About one third of Germans are supportive of the demands of burgeoning anti-Islam rallies, according to survey findings released Friday, as Berlin puzzles over how to stem the rising tide of anger over refugee arrivals.
The latest weekly rally in the eastern city of Dresden on Monday brought out 15,000 supporters of Patriotic Europeans against Islamization of the Occident (Pegida), an anti-foreigner group.
Although Pegida is perceived as channelling attitudes of people in Germany‘s formerly communist east, a breakdown of the data by pollster YouGov showed there was not much east-west difference in responses to it.

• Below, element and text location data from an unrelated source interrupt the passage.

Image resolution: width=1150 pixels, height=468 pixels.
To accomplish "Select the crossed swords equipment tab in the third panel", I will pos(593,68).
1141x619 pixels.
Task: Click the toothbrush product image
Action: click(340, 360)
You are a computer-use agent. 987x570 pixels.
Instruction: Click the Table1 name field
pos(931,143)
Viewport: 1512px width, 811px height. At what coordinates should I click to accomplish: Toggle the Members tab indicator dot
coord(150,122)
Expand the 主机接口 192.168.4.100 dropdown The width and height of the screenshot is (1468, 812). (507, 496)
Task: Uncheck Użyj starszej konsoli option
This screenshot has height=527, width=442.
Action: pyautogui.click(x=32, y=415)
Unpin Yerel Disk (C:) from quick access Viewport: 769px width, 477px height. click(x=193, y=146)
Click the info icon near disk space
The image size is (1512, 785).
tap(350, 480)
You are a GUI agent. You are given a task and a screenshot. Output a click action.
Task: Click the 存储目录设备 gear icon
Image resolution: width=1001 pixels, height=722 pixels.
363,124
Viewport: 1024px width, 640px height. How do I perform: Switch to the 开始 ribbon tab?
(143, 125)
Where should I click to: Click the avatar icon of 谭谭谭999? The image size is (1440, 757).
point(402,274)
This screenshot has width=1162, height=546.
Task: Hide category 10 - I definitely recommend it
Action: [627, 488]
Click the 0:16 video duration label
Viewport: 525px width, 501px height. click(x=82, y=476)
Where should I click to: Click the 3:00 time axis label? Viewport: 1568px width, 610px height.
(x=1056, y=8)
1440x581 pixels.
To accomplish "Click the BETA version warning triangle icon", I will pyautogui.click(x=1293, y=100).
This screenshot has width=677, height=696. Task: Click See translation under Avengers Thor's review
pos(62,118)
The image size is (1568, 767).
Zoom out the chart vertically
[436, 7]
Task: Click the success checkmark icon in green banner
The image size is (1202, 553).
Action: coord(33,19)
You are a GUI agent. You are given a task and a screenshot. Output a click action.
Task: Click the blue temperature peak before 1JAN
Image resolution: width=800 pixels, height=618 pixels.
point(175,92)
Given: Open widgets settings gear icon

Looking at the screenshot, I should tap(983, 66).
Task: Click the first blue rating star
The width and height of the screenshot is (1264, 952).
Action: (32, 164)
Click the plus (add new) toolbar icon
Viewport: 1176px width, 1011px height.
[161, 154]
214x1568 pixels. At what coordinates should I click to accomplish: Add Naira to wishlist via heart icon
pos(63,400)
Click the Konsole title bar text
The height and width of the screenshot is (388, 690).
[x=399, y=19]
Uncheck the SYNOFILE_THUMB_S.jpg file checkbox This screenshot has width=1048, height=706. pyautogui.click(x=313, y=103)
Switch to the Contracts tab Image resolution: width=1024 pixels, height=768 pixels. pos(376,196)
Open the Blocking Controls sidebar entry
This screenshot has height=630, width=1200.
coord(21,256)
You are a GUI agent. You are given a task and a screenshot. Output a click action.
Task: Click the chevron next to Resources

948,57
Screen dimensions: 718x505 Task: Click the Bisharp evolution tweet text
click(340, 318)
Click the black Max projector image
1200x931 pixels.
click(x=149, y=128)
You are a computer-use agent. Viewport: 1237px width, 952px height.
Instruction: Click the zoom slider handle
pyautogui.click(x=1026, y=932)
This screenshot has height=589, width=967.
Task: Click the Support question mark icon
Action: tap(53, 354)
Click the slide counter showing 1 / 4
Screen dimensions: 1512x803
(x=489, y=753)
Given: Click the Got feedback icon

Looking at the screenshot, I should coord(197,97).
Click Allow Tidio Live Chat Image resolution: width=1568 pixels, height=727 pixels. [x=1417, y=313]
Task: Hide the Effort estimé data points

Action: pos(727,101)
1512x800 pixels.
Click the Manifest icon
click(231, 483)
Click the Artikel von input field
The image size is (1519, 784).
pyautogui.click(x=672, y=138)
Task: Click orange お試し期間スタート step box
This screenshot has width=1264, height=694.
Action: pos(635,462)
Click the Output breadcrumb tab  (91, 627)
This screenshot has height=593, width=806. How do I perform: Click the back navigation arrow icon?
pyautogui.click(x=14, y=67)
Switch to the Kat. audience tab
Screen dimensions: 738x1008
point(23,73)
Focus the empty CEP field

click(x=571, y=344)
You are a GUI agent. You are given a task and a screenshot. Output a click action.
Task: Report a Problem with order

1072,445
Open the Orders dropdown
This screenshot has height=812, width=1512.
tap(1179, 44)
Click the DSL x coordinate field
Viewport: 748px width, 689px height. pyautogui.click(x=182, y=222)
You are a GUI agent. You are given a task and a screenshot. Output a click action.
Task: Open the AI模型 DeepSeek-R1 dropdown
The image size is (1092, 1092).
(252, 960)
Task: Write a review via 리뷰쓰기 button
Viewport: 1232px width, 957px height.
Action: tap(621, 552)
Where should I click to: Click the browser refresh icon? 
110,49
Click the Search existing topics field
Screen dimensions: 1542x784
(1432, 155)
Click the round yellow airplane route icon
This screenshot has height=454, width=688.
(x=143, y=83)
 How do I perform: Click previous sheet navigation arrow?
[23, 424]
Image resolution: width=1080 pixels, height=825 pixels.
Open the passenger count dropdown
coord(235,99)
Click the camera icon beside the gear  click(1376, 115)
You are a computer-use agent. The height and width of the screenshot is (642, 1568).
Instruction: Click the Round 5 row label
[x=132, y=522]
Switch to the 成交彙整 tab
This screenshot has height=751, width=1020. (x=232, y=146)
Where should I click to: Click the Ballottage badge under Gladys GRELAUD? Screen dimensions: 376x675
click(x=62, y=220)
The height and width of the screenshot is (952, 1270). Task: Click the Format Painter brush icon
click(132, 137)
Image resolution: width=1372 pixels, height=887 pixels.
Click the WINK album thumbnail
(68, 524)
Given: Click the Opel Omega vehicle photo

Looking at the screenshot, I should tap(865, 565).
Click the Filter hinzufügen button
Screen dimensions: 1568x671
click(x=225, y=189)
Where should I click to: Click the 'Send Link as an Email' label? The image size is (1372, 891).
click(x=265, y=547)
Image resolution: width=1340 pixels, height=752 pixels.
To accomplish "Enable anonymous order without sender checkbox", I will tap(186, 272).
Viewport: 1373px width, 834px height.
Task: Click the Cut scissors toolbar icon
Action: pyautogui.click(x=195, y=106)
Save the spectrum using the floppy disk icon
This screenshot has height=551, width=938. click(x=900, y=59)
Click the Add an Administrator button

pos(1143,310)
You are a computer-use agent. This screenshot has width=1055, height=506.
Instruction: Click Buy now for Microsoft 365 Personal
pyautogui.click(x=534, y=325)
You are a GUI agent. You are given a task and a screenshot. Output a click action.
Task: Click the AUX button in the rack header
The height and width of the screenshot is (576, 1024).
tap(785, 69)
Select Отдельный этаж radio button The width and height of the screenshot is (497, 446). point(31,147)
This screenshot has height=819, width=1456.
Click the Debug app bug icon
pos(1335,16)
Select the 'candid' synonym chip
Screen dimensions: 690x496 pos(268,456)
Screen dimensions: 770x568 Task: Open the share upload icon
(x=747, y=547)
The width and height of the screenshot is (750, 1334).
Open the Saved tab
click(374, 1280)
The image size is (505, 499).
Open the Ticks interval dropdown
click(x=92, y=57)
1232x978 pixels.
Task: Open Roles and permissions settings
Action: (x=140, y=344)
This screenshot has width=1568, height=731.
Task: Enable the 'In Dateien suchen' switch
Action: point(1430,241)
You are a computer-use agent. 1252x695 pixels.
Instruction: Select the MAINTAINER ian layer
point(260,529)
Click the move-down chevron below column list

Asked if it was “good that someone draws attention to mistakes in political asylum policies and opposes Islamists,” which is how Pegida presents its stance, 36 per cent of easterners and 33 per cent of westerners agreed.
The pollsters interviewed 1,025 Germans and adjusted the findings to be representative of the whole German population over 18.
Government officials have repeatedly denounced Pegida as a rightist movement, saying Germany is not being “Islamized.” Muslims make up far less – 4 per cent – of German society than popularly believed, and the bulk of current refugee arrivals from Syria are Christians.
There has been disagreement at the top of Chancellor Angela Merkel‘s government over whether to strictly dissociate from the protest movement or engage with it.
Justice Minister Heiko Maas called the rallies appalling and said he had zero sympathy with anyone who found Pegida‘s views appealing.
But Interior Minister Thomas de Maiziere countered that the government must engage with genuine concerns among the populace. He said Germany should debate how it will cope if annual refugee arrivals remain at a historically high 200,000.
In Dresden, the government of Saxony state said it would seek to counter Pegida with Twitter messages, publicizing factual information about refugee numbers and refugee absorption into society with the hashtags #pegida and #nopegida.
Rising antipathy to immigrants has been a drumbeat in elections around Europe in the past year.
Initially, Germany seemed immune to the groundswell, but the rise of Pegida, and a bid by a small eurosceptic party, Alternative for Germany, to embrace the protests has suggested Germany is now catching up with the trend.